--- Extracted records ---
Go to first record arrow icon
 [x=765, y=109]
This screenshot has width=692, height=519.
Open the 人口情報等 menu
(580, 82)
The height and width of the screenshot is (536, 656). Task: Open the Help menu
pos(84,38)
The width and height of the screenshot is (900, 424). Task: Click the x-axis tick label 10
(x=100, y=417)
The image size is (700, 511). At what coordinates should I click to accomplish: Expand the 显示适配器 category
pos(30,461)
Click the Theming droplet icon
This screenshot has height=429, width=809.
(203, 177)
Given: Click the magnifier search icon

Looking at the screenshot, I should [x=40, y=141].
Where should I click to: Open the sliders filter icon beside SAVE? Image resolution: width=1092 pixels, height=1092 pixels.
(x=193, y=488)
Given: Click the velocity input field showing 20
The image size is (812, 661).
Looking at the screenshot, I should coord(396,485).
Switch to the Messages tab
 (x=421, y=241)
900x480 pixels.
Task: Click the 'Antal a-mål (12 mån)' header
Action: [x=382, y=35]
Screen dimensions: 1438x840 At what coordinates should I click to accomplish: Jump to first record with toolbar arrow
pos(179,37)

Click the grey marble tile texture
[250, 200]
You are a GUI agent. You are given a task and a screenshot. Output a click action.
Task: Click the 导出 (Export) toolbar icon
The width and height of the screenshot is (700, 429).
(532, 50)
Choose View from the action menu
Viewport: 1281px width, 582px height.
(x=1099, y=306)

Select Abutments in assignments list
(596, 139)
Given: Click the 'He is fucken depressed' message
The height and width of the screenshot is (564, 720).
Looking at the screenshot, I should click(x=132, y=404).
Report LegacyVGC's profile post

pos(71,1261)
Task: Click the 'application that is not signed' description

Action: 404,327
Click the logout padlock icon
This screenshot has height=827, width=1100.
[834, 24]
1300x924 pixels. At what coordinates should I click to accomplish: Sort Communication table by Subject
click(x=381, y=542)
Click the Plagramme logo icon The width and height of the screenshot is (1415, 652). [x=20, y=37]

--- Exercise requirements ---
Restate all of the material exactly.

--- Result below ---
Go to first record arrow icon
 [x=765, y=109]
This screenshot has width=692, height=519.
Open the 人口情報等 menu
(580, 82)
The height and width of the screenshot is (536, 656). Task: Open the Help menu
pos(84,38)
The width and height of the screenshot is (900, 424). Task: Click the x-axis tick label 10
(x=100, y=417)
The image size is (700, 511). At what coordinates should I click to accomplish: Expand the 显示适配器 category
pos(30,461)
Click the Theming droplet icon
This screenshot has height=429, width=809.
(203, 177)
Given: Click the magnifier search icon

Looking at the screenshot, I should [x=40, y=141].
Where should I click to: Open the sliders filter icon beside SAVE? Image resolution: width=1092 pixels, height=1092 pixels.
(x=193, y=488)
Given: Click the velocity input field showing 20
The image size is (812, 661).
Looking at the screenshot, I should coord(396,485).
Switch to the Messages tab
 (x=421, y=241)
900x480 pixels.
Task: Click the 'Antal a-mål (12 mån)' header
Action: [x=382, y=35]
Screen dimensions: 1438x840 At what coordinates should I click to accomplish: Jump to first record with toolbar arrow
pos(179,37)

Click the grey marble tile texture
[250, 200]
You are a GUI agent. You are given a task and a screenshot. Output a click action.
Task: Click the 导出 (Export) toolbar icon
The width and height of the screenshot is (700, 429).
(532, 50)
Choose View from the action menu
Viewport: 1281px width, 582px height.
(x=1099, y=306)

Select Abutments in assignments list
(596, 139)
Given: Click the 'He is fucken depressed' message
The height and width of the screenshot is (564, 720).
Looking at the screenshot, I should click(x=132, y=404).
Report LegacyVGC's profile post

pos(71,1261)
Task: Click the 'application that is not signed' description

Action: 404,327
Click the logout padlock icon
This screenshot has height=827, width=1100.
[834, 24]
1300x924 pixels. At what coordinates should I click to accomplish: Sort Communication table by Subject
click(x=381, y=542)
Click the Plagramme logo icon The width and height of the screenshot is (1415, 652). [x=20, y=37]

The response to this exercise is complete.